# Kutipan Sumber
-------
BAB I
PENDAHULUAN
Dalam
kehidupan bertetangga, bermasyarakat, berbangsa maupun bernegara kita sebagai
umat yang senantiasa bersosialisasi, berinteraksi dengan yang lainnya,
khususnya umat muslim, sudah sepantasnya kita menmpilkan akhlak mulia yang
telah dicontohkan oleh Rasulullah saw dan para sahabat beliau yang diridloi
oleh Allah swt. Berperilaku/berakhlak mulia di dalam bertetangga sangat perlu
untuk direalisasikan dalam kehidupan sehari-hari.
Sebagai
sesama umat yang seakidah kita perlu menjaga keharmonisan persaudaraan yang
didasarkan atas kesamaan di dalam berkeyakinan. Islam mengajarkan agar kita
selalu menampilkan kemuliaan akhlak dalam tetangga. Di samping itu kita juga
harus menampilkan akhlak yang mulia di dalam kehidupan bermasyarakat, berbangsa
dan bernegara.
BAB II
PEMBAHASAN
PENGERTIAN, RUANG LINGKUP PEMBAGIAN
AKHLAK
A. PENGERTIAN
AKHLAK
Ada dua pendekatan yang dapat digunakan untuk mendefinisikan akhlak,
yaitu pendekatan linguistik
(kebahasaan) dan pendekatan terminologik
(peristilahan). Dari sudut kebahasaan, akhlak berasal dari bahasa Arab, yaitu isim masdar (bentuk infinitif) dari kata
akhlak, yukhliqu, ikhaqan, sesuai dengan timbangan (wazan) trulasi majid af’ala, yuf’ilu
if’alan yang berarti al-sajiyah
(perangai), ath-thabi’ah (kelakuan, tabi’at, watak dasar), al’adat (kebiasaan, kelaziman), al-maru’ah (peradaban yang baik), dan al-din (agama).[1]
Perumusan pengertian akhlak timbul sebagai media
yang memungkinkan adanya hubungan baik antara khalik dengan makhluknya. Ibnu Athir menjelaskan bahwa hakikat
makna khuluq itu, adalah gambaran
batin manusia yang tepat (yaitu jiwa dan sifat-sifatnya), sedangkan khalqu
merupakan gambaran bentuk luarnya (raut muka, warna kulit, tingkah laku,
rendahnya tubuh dan lain sebagainya).
-------
# Tugas a
Ringkaslah kutipan tentang akhlak di atas dalam dua kalimat.
-------
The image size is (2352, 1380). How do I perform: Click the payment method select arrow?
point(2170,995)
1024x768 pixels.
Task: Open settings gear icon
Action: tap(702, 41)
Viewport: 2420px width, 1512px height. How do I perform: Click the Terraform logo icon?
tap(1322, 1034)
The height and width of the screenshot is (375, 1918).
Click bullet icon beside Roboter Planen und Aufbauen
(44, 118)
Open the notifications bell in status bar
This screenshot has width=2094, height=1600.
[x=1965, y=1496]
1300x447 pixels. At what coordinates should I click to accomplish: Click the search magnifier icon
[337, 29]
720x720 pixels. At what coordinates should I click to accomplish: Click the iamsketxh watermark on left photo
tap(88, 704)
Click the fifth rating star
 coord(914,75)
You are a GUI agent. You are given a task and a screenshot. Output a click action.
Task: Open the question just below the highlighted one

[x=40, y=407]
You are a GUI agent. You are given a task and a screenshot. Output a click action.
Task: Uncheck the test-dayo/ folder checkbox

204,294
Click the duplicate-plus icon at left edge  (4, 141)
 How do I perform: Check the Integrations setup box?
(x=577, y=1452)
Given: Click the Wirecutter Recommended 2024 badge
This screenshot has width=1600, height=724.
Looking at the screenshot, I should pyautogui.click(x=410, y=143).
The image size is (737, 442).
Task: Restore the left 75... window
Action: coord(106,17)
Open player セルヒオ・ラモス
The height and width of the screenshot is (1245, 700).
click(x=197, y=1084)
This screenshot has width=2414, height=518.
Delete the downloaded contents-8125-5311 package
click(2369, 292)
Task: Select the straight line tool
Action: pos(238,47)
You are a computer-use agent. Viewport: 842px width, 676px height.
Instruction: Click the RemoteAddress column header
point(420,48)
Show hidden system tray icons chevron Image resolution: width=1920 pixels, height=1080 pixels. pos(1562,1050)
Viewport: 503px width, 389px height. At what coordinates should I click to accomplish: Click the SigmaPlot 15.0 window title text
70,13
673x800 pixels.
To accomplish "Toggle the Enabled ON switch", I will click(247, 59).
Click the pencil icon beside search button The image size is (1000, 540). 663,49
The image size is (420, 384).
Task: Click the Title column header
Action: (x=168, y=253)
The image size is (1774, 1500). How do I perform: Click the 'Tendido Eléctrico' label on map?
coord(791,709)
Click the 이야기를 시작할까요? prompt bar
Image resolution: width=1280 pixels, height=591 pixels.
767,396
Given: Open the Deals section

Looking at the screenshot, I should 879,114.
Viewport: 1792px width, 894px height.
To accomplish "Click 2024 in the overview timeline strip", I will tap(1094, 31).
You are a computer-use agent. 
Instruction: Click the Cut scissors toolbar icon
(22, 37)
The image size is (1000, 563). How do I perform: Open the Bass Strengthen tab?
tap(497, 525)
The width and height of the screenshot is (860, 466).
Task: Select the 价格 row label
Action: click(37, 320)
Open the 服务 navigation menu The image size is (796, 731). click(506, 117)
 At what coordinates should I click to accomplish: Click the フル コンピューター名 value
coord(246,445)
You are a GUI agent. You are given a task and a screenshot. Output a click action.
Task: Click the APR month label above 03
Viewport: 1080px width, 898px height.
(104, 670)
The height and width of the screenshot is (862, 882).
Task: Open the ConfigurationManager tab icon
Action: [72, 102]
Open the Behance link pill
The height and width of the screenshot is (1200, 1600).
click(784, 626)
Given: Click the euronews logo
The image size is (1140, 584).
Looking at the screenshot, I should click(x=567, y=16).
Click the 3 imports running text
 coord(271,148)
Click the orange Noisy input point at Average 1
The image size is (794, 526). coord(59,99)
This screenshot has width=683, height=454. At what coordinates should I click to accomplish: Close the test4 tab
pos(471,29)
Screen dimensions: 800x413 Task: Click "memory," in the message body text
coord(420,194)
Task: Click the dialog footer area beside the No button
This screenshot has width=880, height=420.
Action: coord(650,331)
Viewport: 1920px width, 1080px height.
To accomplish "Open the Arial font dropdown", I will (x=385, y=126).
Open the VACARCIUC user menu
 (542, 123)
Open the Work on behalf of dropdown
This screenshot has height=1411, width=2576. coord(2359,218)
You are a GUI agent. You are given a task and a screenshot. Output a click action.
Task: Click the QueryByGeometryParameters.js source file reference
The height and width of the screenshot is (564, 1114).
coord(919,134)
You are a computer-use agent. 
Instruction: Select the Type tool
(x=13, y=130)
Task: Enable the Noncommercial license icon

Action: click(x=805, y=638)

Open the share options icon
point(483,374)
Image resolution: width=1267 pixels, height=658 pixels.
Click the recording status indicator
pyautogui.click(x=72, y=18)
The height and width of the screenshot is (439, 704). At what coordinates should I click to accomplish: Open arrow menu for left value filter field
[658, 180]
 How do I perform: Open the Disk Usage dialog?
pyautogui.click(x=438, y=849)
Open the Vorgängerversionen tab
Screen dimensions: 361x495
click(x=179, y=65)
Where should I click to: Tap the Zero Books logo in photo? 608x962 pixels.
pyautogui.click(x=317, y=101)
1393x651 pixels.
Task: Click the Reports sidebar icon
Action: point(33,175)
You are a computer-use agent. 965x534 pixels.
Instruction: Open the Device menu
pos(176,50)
-------
# Tugas b
Sajikan sebagai list JSON berisi string baris-baris dalam daftar, mulai dari baris yang memuat "The height and width of the screenshot is (439, 704)." sampai baris terakhir daftar, satu string untuk setiap baris dan tanpa baris kosong.

# Jawaban Akhir a
Umat muslim sepantasnya menampilkan akhlak mulia yang dicontohkan Rasulullah saw dalam kehidupan bertetangga, bermasyarakat, berbangsa, dan bernegara. Dari sudut kebahasaan, akhlak berasal dari bahasa Arab dan berarti antara lain perangai, tabiat, kebiasaan, peradaban yang baik, serta agama, sedangkan menurut Ibnu Athir khuluq adalah gambaran batin manusia dan khalqu gambaran bentuk luarnya.

# Jawaban Akhir b
[
  "The height and width of the screenshot is (439, 704). At what coordinates should I click to accomplish: Open arrow menu for left value filter field",
  "[658, 180]",
  " How do I perform: Open the Disk Usage dialog?",
  "pyautogui.click(x=438, y=849)",
  "Open the Vorgängerversionen tab",
  "Screen dimensions: 361x495",
  "click(x=179, y=65)",
  "Where should I click to: Tap the Zero Books logo in photo? 608x962 pixels.",
  "pyautogui.click(x=317, y=101)",
  "1393x651 pixels.",
  "Task: Click the Reports sidebar icon",
  "Action: point(33,175)",
  "You are a computer-use agent. 965x534 pixels.",
  "Instruction: Open the Device menu",
  "pos(176,50)"
]